Picturefill relied on a test for picture element support to decide whether it should run at all—a holdover from its very first versions. When the WebKit and Edge previews rolled out support for srcset and sizes without picture, Picturefill’s test for the picture element failed, so it attempted to polyfill natively supported features. This included attempting to write to currentSrc, which resulted in a strict mode exception. Exceptions cause JavaScript to stop running, so Picturefill stopped—as a result, no images using srcset were displayed.

Our mistake—my mistake, honestly—was getting spoiled by being so tuned-in to native implementations. For a long time we had the luxury of a clear split in terms of responsive image support: either a browser only supported basic srcset (only the 1x, 2x “device pixel ratio” syntax) or it supported picture, full srcset, sizes, the whole works. Because there was such a predictable divide in browser support, this had always worked fine—and when things work fine, you don’t think much about them. Nobody notices when hinges don’t squeak.

The Bigger Issue

That’s bad, but easy enough to fix code-wise. It’s software; these things happen. That doesn’t mean these kinds of issues are anything resembling “okay,” but bugs do happen. The bigger problem is the potential scope of the issue.

Picturefill came along before picture, srcset, or sizes were a collective twinkle in a browser developer’s eye, and we used it as a prototype to inform the responsive images specification since the very first rough draft. After becoming one of the first real polyfills for all these syntaxes, Picturefill caught on in a huge way—a massive number of websites are using it. That makes this a serious issue, and not just in terms of missing images: if this issue should make it into stable browsers instead of just nightlies and preview builds, it would impact a huge number of websites.

For that reason, Microsoft Edge has temporarily removed currentSrc support; the first stable version will ship srcset and sizes without currentSrc. WebKit may well do the same.

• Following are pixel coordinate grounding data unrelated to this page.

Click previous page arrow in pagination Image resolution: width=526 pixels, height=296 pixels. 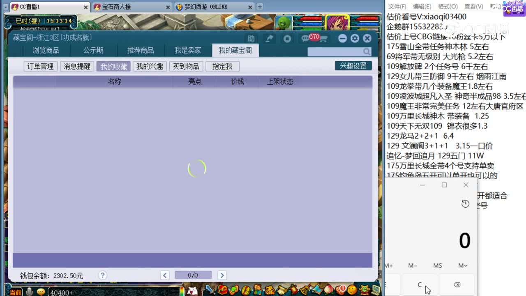coord(165,275)
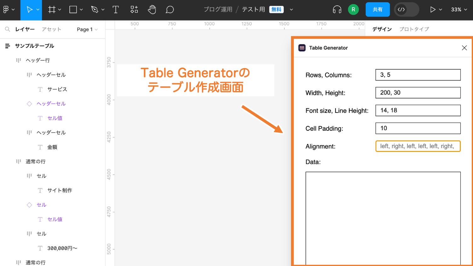
Task: Open the zoom level 33% dropdown
Action: point(459,9)
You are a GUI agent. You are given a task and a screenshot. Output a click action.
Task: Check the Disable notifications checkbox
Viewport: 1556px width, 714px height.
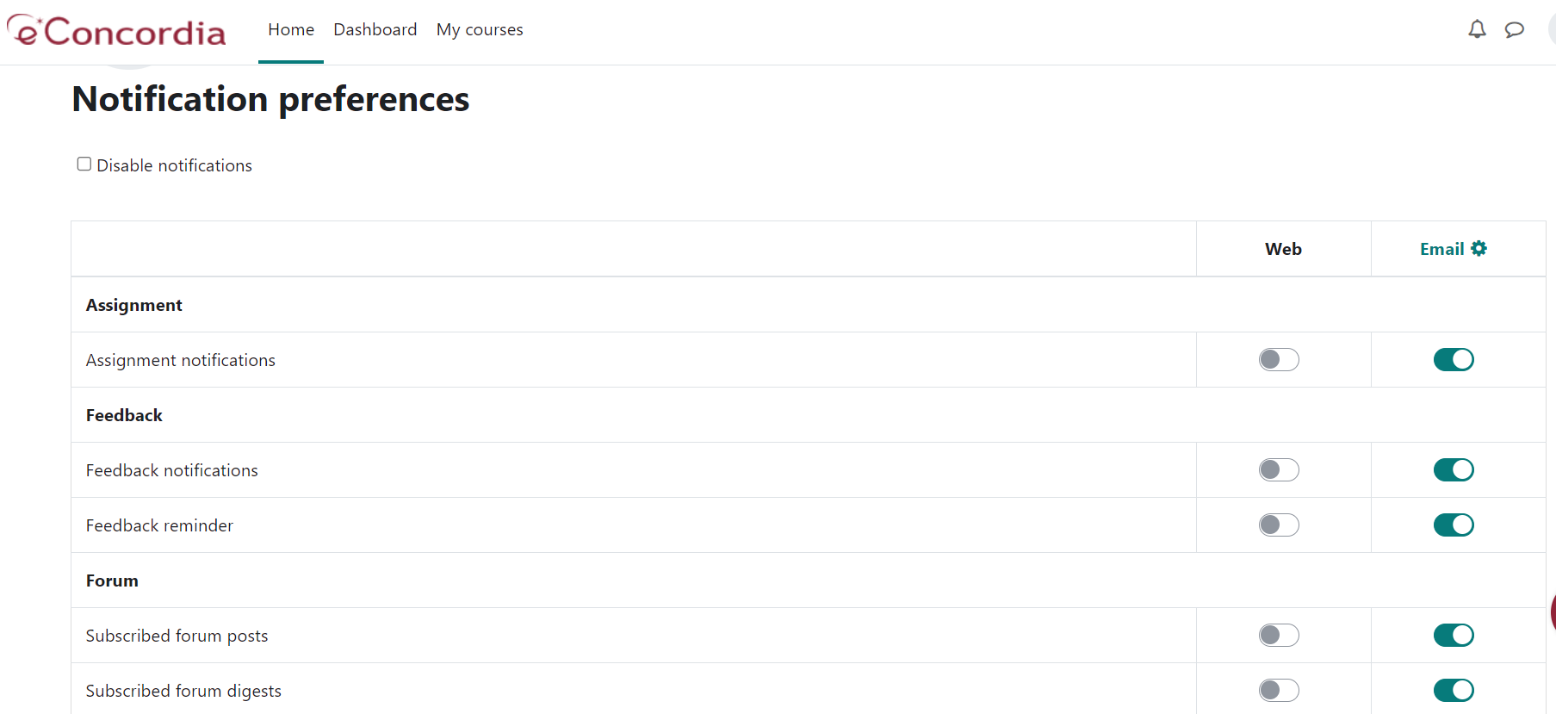point(84,164)
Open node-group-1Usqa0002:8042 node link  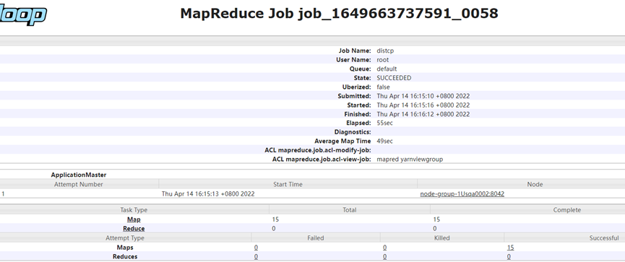(x=462, y=194)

If the issue persists, though, we can’t know when that very necessary feature will be turned back on—if at all. Vendors can’t risk having hundreds—thousands—of websites breaking in their browsers. Until we update Picturefill, we can’t use currentSrc in WebKit or Edge—and if they scrap it entirely, the other browsers may do the same.

Seriously, Please Update Picturefill

Responsive images came about because of all of us. Not the RICG, not any one person, not any “core” group of influential web standards decision-makers—these are a feature that we designers and developers fought for, paid for, and made real.

The end-game for a new web standard is long, though. Now that we’ve started getting the responsive images we’ve been after for so long, it’s on us to keep it all moving in the right direction—and in this case, that means we need to do a little maintenance. That might be as easy as typing npm update picturefill or as complex as copying-and-pasting the contents of a file—but it’s a few minutes of work in either case. All of Team Responsive Images is here to help out if any problems should arise, too—you can bet we’re keeping a very close eye out for issues related to updating to 2.3.1, because all of our work depends on Picturefill staying out of the native implementations’ way. If you do run into any problems updating—though I don’t imagine you will—don’t hesitate to email me directly. The Picturefill team—and the entire RICG, if that’s what it takes—will help you get it solved.

Author’s Note: Thanks to Alex Jegtnes and Sarah Forst for editing.